During their first attempt to rescue a group of orphans in eastern Ukraine, the shelling was so intense the battle-hardened former U.S. combat veterans had to give up.
“We had to put them back in the shelter and come back 48 hours later. And then we got them, in the meantime, three of their teachers had been killed,” former Green Beret Jeremy Locke told VOA in an interview in Poland shortly before he was heading back in on another mercy dash to guide orphans in eastern and southern Ukraine to safety.
Locke is the chief of operations for Aerial Recovery, a team of former U.S. military veterans. They are working with Ukraine’s Defense Ministry and Salam, a charity which helps refugees, to evacuate orphans from hot spots. So far they have evacuated 478 orphans and reckon they have at least another thousand to go.
“But the numbers will change depending how the war unfolds,” Locke, who was born in Oregon, says. He is a giant of a man, neatly bearded and fit-looking. But despite his height and the soldierly bearing of his team, few people have been noticing either him or his team as they come and go from the hotel they are basing out of in Warsaw, Poland. They are discreet, quiet, soft-footed and unassuming.
Locke, who last saw service as a Green Beret in northern Syria, talks matter-of-factly about what his team has been doing and what they have seen in Ukraine. But his eyes darken when he said: “I've been in combat five years of my life, and it is no place for a kid. It is not even a place for an adult.”
He says the kids they rescue are in varying physical and emotional shape when they reach them. “It depends on where they come from,” he says.
“One group of kids we brought out, they had been in a shelter or in a cellar for about a week, and it took us two attempts to get them. The first attempt, the shelling, was just too bad. We had to put them back in the shelter and come back 48 hours later. And in the meantime three of their teachers were killed, so they were in pretty bad shape. They were hungry and cold and tired, and they were very quiet. They were in shock,” he explained.

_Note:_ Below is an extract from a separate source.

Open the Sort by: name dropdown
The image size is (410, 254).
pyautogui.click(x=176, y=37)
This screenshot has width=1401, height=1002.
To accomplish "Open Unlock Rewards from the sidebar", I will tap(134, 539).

He says he feels terrible when he has to leave the kids and go back later when it is safer to load them up on buses and trucks and get them out. “We do have a responsibility to make sure they are not hurt or killed when we move them,” he says.

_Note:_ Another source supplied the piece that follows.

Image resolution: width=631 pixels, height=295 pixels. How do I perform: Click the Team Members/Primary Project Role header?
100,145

“At least if they are inside a bunker or whatever, and there is shelling or whatever happening above them, they are in relative safety. They may not have much food and all that stuff, but we have to be sure when we go get them that we're not taking them out of a place of safety and putting them in harm's way. So that's what is really difficult about the job,” he says.
Aerial Recovery has been working with Salam and local Ukrainian and Polish authorities to try to ensure any orphans who are relocated will be safe and not prey for traffickers. There have been fears the kids could be lost track of, or that smuggling gangs might snatch them. There have been some unverified reports that some Ukrainian men may have kidnapped displaced kids to help them leave Ukraine. All 18-60 year-old men are required to remain in the country in case they need to be conscripted, one waiver, though, is if they have three young children.
In a speech earlier this month, the EU Commissioner for Home Affairs, Ylva Johansson, said she had been receiving “some reports of criminals taking orphans from orphanages in Ukraine, crossing the border pretending that they are relatives to the child and then using them for trafficking purposes.” Ukrainian and Polish authorities have been endeavoring to ensure there are clear paper trails for evacuated and parentless kids.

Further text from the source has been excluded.